_Task details:_
Without reproducing any picture, copy the records word for word.

[Data records]
>>>
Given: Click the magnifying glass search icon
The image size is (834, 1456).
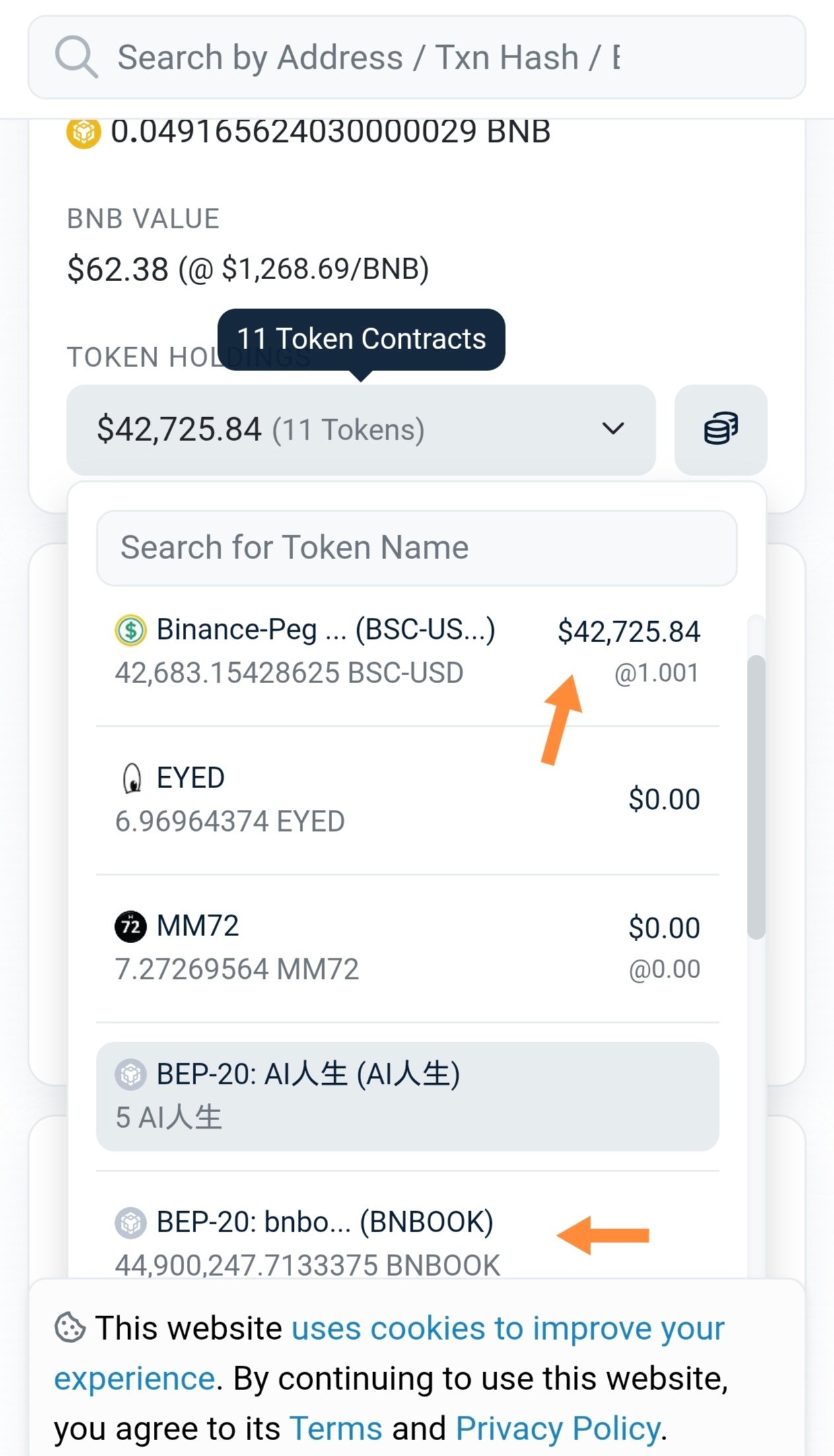Looking at the screenshot, I should (x=77, y=57).
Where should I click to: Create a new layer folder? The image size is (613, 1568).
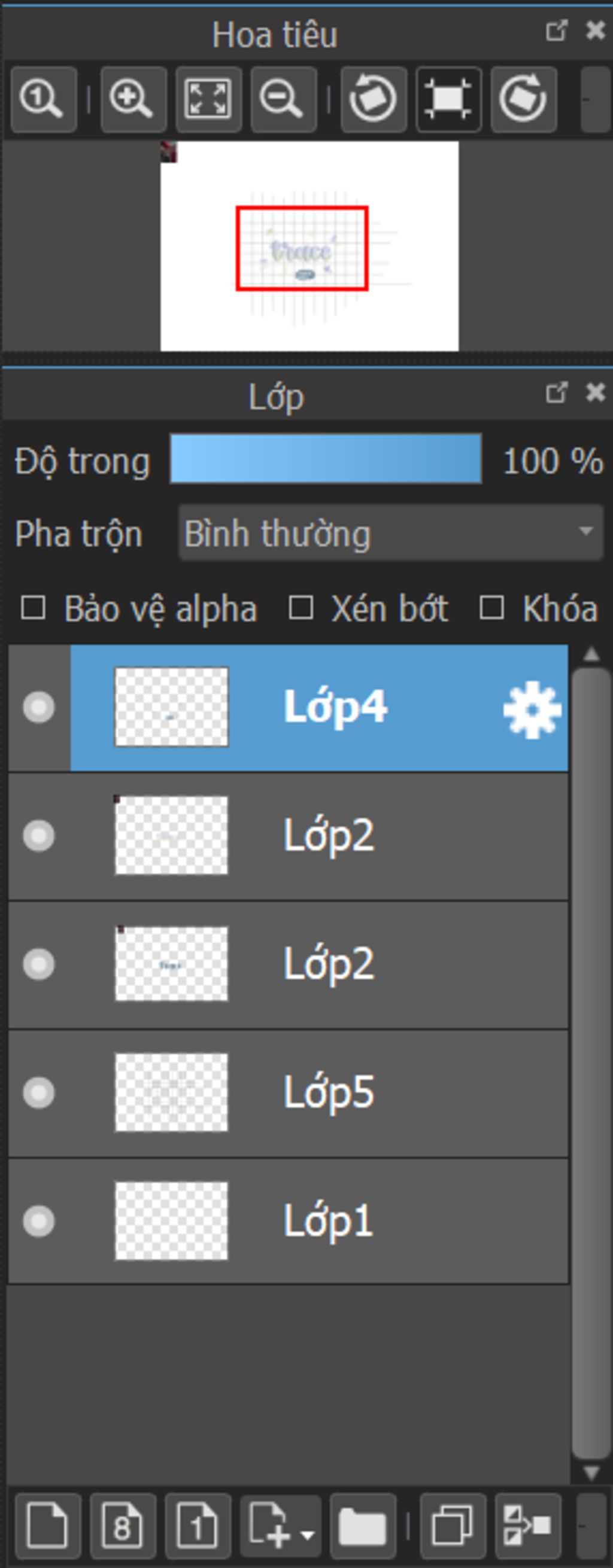point(363,1525)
<<<
_Answer space:_
Given: Click the magnifying glass search icon
The image size is (834, 1456).
Looking at the screenshot, I should (x=77, y=57).
Where should I click to: Create a new layer folder? The image size is (613, 1568).
point(363,1525)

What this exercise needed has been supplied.